(Records for this task Opens)

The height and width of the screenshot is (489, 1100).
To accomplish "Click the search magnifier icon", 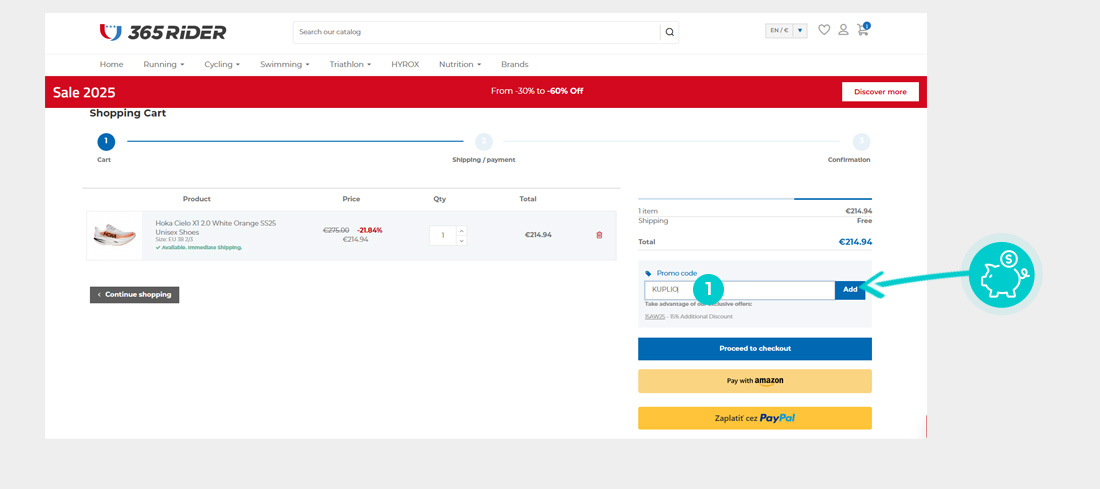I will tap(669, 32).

(Records for this task Closes)
(Records for this task Opens)

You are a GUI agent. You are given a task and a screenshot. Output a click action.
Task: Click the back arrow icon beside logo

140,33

(Records for this task Closes)

= Problem description =
From the data above, work out how many lines contain the string "screenshot" and reply with only the number.

= Solution to the exercise =
2